◆ Problem statement: In the material below, find the line that contains "Open the tab search dropdown arrow" and the line that contains "Task: View the Terms page link", then write out exactly those two lines and everything between them.

◇ ◇ ◇

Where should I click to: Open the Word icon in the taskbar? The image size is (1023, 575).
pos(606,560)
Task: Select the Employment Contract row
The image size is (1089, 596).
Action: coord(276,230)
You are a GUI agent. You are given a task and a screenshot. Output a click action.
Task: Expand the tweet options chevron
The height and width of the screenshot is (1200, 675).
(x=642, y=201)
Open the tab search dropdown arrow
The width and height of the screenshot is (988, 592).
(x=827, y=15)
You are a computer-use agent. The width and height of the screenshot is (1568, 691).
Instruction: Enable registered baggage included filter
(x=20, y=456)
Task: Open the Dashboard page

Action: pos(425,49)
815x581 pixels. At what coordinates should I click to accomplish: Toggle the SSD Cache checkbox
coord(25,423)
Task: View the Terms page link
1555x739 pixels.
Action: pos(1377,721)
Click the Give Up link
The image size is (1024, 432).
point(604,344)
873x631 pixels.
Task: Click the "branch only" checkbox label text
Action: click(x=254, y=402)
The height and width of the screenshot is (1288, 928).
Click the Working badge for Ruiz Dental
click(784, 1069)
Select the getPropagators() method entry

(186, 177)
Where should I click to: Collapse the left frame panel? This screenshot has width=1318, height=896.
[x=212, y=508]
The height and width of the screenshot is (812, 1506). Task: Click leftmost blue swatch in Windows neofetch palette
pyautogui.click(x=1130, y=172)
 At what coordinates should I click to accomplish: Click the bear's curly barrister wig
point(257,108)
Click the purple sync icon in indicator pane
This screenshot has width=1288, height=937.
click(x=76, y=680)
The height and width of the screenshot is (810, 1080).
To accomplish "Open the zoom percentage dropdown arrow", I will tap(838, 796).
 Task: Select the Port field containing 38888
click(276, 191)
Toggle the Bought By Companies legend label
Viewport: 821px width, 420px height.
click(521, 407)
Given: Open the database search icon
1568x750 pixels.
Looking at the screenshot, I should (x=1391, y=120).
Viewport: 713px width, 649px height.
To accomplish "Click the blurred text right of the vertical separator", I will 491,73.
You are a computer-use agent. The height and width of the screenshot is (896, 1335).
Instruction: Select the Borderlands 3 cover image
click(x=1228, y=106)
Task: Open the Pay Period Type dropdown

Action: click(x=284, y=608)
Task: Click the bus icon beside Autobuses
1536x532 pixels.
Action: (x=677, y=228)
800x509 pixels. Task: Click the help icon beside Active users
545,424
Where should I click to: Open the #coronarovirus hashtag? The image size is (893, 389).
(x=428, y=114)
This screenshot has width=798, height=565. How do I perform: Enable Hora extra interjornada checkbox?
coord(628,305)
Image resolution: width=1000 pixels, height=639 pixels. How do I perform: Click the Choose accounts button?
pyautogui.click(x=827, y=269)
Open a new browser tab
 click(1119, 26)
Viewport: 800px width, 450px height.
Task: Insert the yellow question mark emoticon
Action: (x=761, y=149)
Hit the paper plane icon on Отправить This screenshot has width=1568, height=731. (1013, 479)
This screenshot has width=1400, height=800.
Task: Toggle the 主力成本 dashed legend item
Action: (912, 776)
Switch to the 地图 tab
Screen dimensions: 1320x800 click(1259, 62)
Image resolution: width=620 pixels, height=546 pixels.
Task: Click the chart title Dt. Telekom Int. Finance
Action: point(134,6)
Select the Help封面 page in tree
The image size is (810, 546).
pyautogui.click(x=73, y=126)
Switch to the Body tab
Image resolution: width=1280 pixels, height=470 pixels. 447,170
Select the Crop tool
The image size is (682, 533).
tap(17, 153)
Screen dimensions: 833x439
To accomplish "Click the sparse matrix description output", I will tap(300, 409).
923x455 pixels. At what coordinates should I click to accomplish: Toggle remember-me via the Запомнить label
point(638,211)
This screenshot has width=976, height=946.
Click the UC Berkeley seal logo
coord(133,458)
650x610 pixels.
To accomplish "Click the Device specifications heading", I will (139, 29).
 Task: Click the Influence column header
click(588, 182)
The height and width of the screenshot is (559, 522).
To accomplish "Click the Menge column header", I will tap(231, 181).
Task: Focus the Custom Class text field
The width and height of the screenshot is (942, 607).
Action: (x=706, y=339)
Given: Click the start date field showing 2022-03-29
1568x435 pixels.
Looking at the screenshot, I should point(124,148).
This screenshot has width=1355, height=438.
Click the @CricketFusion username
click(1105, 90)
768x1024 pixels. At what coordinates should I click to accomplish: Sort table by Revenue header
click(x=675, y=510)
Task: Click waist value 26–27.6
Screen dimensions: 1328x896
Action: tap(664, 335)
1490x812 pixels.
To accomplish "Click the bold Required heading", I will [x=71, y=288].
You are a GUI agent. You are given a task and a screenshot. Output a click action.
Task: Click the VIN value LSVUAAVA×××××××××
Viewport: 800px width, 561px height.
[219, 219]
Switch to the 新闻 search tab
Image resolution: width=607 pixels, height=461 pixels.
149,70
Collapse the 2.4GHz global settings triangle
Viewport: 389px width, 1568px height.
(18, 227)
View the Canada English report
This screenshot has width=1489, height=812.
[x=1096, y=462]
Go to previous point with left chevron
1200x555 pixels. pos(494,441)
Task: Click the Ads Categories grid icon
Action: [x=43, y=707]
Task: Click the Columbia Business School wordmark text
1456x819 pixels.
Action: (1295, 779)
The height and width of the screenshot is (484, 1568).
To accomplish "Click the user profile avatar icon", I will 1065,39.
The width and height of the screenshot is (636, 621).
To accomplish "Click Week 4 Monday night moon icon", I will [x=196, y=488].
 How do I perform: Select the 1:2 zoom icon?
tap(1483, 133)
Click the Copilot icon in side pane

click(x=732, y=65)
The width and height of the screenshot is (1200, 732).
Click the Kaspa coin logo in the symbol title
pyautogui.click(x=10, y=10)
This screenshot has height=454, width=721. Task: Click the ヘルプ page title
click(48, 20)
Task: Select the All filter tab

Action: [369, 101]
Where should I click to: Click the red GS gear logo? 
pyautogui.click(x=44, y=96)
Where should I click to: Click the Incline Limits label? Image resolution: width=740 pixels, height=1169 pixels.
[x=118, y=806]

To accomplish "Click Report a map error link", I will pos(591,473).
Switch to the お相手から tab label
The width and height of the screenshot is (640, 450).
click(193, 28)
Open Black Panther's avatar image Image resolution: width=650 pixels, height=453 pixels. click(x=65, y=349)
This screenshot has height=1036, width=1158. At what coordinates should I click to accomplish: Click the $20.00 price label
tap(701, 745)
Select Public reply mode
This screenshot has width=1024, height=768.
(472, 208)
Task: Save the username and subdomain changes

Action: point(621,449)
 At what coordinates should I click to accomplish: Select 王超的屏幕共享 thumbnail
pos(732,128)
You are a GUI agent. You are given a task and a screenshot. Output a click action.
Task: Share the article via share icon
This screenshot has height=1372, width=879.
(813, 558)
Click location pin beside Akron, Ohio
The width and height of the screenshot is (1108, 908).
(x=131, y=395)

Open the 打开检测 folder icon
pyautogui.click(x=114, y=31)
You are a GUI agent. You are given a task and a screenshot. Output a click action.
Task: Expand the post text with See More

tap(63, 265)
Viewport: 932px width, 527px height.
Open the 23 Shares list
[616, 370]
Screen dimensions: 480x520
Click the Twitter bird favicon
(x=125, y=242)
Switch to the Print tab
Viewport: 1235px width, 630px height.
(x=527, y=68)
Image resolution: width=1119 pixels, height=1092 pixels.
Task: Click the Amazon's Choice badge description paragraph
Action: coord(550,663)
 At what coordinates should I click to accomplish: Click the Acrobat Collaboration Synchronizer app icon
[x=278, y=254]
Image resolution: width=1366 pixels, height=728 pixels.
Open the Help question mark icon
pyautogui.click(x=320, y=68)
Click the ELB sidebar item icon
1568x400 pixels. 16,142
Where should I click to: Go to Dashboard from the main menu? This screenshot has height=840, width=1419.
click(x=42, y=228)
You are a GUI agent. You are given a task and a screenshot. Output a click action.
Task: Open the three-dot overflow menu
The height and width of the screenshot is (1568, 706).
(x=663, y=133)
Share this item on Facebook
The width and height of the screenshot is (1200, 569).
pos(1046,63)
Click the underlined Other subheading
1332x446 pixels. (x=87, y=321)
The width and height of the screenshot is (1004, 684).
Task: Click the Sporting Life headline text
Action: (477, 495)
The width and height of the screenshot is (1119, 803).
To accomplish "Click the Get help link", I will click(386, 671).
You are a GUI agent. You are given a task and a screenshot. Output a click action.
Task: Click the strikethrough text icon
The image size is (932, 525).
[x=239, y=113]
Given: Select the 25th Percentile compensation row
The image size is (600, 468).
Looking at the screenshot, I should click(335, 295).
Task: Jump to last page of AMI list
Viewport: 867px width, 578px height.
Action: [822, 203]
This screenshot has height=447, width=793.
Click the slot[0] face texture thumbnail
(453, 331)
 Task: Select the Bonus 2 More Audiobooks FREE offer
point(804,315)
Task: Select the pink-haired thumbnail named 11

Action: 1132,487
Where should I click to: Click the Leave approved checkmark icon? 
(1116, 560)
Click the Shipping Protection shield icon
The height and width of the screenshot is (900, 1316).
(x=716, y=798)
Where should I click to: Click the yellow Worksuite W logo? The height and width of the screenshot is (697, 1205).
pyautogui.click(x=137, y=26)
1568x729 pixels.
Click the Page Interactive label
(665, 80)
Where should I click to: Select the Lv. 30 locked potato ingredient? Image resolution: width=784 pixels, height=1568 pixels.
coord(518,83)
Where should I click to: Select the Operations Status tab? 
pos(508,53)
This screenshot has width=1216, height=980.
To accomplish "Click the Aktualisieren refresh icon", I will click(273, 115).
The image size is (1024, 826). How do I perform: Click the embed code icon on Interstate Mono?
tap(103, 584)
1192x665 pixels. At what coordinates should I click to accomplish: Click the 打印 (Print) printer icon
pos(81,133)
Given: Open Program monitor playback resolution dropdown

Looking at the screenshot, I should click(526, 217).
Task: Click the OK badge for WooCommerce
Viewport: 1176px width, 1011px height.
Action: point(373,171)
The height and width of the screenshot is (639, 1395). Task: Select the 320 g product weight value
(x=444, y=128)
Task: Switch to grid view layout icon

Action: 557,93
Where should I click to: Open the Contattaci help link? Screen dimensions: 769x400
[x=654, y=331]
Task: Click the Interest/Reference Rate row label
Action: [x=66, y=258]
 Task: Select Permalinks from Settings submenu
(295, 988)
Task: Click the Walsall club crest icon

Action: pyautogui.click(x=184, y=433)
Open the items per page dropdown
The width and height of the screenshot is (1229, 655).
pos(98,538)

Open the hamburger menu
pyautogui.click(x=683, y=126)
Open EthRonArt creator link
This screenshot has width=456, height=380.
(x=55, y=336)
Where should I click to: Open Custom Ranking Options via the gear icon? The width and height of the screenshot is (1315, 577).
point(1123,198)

◇ ◇ ◇

◆ Answer:
Open the tab search dropdown arrow
The width and height of the screenshot is (988, 592).
(x=827, y=15)
You are a computer-use agent. The width and height of the screenshot is (1568, 691).
Instruction: Enable registered baggage included filter
(x=20, y=456)
Task: Open the Dashboard page

Action: pos(425,49)
815x581 pixels. At what coordinates should I click to accomplish: Toggle the SSD Cache checkbox
coord(25,423)
Task: View the Terms page link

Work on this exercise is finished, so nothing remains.